Jop die oben geposteten northshores sind aber schon seit ewigen Zeiten platt. Dafür gibts in Forchheim aber nen Dirtpark, weiß aber nicht wie weit es mittlerweile damit ist.
In Erlangen ist wie gesagt nix außer díesen tollen Dirts aufm Ami-Gelände hinterm Easthouse. Aber mal ehrlich, ich fahr zwar kein Dirt, aber das ding da is voll fürn .... .
Sonst wie gesagt Rathsberg is schön, aber sehr klein...
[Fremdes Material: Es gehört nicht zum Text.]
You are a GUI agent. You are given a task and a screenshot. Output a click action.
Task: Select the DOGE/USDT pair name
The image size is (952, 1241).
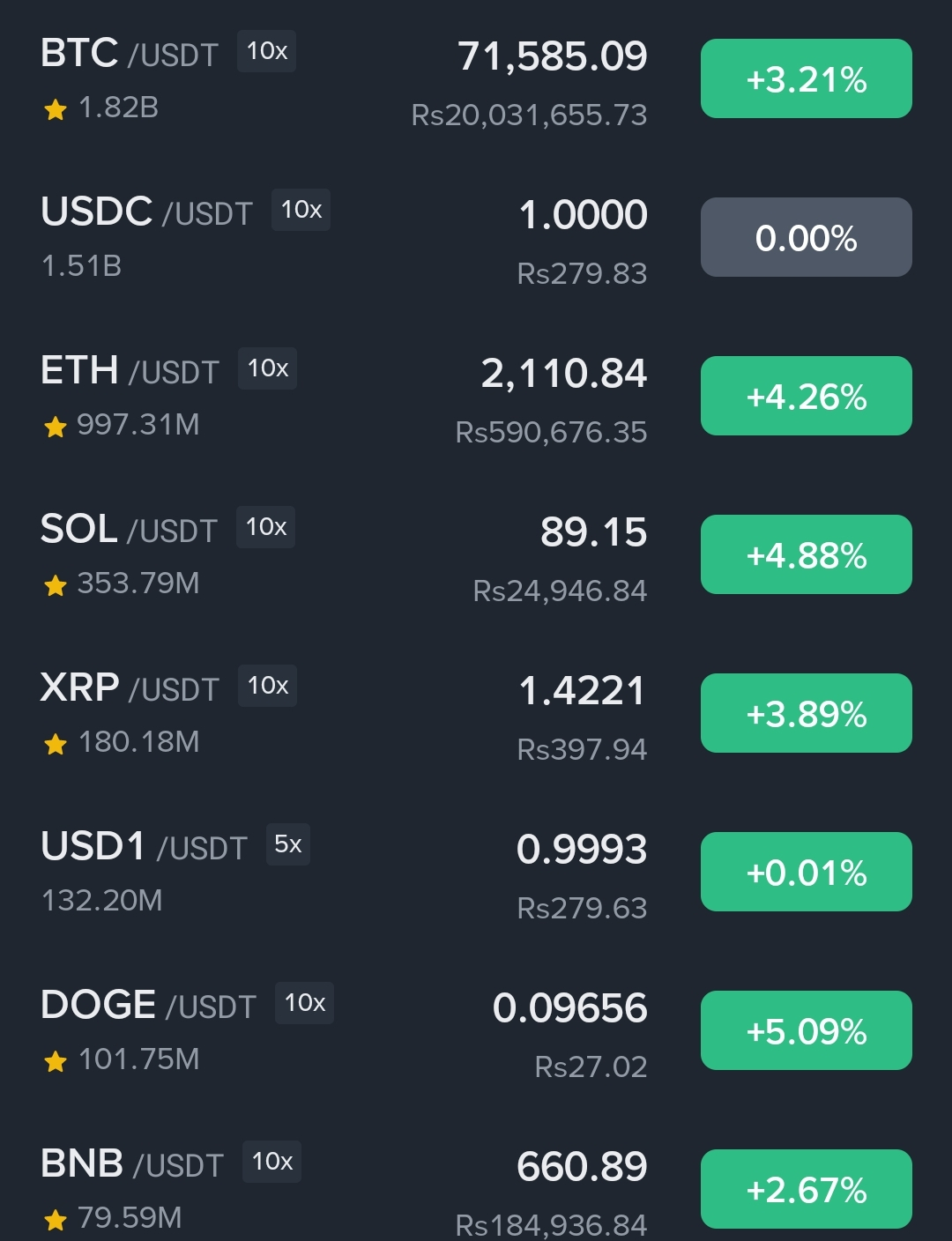pyautogui.click(x=148, y=1006)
Dann halt nurmäßig noch richtung Kalchreuth oder Hetzles..


----------



## Ketchyp (16. Dezember 2006)

bin morgen am rathsberg, vlt sieht man sich ja ^^ hab n roten pulli an und n blauen technikkrüppel mit ner 66 dabei !


----------



## Ketchyp (22. Dezember 2006)

Bin heut wieder am Rberg so, um ca 2 - 3/halb 4 rum, vlt ist ja noch jmd anderes unterwegs =)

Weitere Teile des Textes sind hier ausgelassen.